◆ **Data supplied**
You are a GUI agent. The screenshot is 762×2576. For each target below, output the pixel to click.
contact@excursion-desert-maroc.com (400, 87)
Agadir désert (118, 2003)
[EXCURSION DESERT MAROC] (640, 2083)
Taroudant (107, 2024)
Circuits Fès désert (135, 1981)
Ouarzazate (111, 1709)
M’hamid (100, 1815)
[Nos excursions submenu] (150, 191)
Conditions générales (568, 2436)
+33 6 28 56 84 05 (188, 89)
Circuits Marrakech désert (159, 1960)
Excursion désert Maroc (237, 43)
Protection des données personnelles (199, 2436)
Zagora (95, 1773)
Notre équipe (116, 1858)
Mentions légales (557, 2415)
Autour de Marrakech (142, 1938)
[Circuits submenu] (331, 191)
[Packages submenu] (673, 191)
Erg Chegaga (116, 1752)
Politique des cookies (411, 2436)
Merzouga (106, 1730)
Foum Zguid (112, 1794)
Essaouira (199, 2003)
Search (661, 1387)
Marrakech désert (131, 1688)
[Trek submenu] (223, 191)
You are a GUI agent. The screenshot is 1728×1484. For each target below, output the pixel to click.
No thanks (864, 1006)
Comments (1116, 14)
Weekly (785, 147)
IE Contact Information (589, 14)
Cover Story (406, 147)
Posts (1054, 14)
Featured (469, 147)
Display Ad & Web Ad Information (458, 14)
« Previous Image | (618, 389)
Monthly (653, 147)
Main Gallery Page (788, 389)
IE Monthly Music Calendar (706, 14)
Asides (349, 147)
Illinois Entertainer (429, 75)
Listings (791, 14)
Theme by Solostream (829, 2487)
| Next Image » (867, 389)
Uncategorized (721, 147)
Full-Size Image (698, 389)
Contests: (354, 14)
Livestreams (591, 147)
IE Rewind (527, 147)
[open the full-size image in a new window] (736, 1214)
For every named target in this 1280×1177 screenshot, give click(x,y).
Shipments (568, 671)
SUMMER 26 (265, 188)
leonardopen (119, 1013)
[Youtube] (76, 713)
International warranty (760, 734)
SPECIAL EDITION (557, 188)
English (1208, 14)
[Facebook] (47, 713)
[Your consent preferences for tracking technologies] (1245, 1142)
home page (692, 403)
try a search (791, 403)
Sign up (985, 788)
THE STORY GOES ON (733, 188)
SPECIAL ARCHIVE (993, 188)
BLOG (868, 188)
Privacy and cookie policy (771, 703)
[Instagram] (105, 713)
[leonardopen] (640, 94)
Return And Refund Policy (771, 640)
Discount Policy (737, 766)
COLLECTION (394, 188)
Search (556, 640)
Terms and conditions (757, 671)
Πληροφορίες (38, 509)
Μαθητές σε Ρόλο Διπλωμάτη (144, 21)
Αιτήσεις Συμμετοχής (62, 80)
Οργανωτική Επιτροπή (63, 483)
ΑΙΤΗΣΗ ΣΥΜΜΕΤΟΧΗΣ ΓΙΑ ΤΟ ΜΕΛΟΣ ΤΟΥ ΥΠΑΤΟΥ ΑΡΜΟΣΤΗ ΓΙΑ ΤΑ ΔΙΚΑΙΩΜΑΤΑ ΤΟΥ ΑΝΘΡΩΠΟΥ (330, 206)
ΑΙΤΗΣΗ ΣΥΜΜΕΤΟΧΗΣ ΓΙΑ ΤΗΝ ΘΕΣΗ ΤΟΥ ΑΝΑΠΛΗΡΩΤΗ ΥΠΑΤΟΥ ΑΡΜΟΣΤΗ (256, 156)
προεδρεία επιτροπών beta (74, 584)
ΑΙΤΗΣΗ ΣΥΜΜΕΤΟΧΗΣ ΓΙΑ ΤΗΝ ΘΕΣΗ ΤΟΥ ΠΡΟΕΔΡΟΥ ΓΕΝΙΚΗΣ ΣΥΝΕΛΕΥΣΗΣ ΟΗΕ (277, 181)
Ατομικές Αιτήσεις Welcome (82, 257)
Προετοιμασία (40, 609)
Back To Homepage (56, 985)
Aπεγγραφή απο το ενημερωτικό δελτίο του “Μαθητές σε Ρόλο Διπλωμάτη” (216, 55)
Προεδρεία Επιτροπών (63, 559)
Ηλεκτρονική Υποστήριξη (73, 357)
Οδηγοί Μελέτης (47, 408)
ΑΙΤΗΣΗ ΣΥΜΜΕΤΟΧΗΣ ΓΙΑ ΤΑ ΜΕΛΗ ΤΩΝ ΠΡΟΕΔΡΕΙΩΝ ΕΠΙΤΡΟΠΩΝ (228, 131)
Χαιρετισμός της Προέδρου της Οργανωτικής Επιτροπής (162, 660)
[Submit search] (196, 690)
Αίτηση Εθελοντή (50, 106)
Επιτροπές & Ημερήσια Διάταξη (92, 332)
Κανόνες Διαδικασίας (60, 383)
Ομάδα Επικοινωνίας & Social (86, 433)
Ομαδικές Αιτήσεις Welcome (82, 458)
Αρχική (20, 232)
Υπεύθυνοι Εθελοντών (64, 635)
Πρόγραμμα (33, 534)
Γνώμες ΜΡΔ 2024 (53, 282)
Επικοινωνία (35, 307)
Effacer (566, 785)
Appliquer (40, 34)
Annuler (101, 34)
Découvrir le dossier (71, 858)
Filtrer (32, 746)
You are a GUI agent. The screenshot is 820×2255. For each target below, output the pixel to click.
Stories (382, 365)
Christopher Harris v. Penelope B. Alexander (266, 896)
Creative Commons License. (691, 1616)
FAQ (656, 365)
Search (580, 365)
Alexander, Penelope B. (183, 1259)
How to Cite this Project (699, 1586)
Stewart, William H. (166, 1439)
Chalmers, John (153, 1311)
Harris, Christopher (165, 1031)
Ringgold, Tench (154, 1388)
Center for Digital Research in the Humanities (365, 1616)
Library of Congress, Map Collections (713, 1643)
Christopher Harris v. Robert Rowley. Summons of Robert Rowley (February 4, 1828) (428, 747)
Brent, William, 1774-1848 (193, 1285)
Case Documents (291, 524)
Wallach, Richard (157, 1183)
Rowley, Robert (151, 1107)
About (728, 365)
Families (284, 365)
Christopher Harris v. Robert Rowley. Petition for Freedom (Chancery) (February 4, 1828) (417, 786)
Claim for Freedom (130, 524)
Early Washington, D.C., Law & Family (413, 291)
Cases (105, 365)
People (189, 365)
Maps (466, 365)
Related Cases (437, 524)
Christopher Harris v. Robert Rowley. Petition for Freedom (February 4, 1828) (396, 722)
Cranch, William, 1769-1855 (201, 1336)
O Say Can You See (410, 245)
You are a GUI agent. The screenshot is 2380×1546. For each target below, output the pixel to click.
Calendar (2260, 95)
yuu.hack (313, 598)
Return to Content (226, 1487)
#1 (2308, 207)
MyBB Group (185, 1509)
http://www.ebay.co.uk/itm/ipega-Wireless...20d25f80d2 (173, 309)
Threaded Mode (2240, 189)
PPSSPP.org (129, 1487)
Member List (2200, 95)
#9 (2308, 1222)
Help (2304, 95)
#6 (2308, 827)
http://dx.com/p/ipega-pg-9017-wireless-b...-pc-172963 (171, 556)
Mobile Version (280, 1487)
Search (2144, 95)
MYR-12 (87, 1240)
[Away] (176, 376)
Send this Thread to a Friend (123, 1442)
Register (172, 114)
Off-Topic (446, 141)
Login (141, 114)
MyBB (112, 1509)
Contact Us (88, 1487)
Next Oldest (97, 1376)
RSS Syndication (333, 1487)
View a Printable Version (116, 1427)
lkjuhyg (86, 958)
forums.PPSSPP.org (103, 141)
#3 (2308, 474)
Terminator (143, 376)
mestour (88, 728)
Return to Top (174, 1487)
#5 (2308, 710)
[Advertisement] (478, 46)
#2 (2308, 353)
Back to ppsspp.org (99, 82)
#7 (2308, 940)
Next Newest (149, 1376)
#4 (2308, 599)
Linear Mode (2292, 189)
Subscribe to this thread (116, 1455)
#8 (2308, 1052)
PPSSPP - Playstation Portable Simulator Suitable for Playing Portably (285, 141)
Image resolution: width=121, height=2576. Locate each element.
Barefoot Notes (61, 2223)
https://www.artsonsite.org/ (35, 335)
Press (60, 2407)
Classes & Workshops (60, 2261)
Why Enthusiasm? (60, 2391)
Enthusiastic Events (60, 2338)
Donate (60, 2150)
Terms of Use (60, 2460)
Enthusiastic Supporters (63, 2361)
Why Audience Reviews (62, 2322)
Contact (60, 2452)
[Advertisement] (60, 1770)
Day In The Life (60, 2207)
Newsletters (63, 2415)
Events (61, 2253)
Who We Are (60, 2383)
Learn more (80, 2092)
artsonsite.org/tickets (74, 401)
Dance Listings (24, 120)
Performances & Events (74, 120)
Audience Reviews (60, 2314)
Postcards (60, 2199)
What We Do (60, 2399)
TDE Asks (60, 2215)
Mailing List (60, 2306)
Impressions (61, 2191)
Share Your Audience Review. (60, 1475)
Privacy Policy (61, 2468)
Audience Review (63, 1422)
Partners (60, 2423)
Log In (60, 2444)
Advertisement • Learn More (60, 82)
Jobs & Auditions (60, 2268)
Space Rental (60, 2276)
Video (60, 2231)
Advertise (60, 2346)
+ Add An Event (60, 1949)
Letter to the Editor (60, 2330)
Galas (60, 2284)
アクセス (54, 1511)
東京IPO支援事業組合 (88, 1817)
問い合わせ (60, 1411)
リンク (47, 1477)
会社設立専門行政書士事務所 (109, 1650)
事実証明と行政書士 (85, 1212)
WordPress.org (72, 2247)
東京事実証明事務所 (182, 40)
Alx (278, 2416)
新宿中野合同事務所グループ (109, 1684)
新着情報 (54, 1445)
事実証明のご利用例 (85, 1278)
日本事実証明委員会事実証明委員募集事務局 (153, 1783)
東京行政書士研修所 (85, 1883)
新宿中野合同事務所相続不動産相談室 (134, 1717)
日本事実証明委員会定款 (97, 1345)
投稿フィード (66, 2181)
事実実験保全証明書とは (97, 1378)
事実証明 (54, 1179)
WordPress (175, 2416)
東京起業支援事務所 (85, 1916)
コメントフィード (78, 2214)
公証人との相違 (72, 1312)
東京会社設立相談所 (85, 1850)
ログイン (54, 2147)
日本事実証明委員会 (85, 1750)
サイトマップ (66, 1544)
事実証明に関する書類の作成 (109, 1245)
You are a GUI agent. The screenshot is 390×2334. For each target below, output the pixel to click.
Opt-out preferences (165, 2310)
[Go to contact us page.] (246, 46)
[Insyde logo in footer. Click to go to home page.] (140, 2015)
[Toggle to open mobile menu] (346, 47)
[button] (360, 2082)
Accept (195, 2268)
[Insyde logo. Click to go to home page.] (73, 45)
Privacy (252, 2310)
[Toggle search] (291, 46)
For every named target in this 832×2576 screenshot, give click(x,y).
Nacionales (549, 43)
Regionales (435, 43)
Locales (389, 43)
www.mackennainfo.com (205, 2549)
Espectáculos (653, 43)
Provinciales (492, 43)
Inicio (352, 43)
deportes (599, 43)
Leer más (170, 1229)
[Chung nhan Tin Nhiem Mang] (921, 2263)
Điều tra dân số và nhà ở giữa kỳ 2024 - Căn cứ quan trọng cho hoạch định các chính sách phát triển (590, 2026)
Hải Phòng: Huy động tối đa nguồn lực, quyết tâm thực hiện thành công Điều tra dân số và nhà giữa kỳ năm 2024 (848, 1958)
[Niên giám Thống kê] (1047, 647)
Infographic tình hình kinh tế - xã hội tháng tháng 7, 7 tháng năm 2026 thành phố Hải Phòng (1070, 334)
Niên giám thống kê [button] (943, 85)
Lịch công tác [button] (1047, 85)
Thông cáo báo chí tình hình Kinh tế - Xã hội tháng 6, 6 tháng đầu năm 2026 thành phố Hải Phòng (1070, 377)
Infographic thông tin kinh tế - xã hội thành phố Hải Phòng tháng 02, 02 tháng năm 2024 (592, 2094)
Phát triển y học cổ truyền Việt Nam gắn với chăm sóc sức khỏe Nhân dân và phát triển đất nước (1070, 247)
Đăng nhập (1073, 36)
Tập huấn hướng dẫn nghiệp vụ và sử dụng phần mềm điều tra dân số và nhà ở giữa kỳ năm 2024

◆ **Exercise brief**
The answer must consist of every line in the records above that contains the word "Μαθητές".

◆ **Solution to this problem**
Μαθητές σε Ρόλο Διπλωμάτη (144, 21)
Aπεγγραφή απο το ενημερωτικό δελτίο του “Μαθητές σε Ρόλο Διπλωμάτη” (216, 55)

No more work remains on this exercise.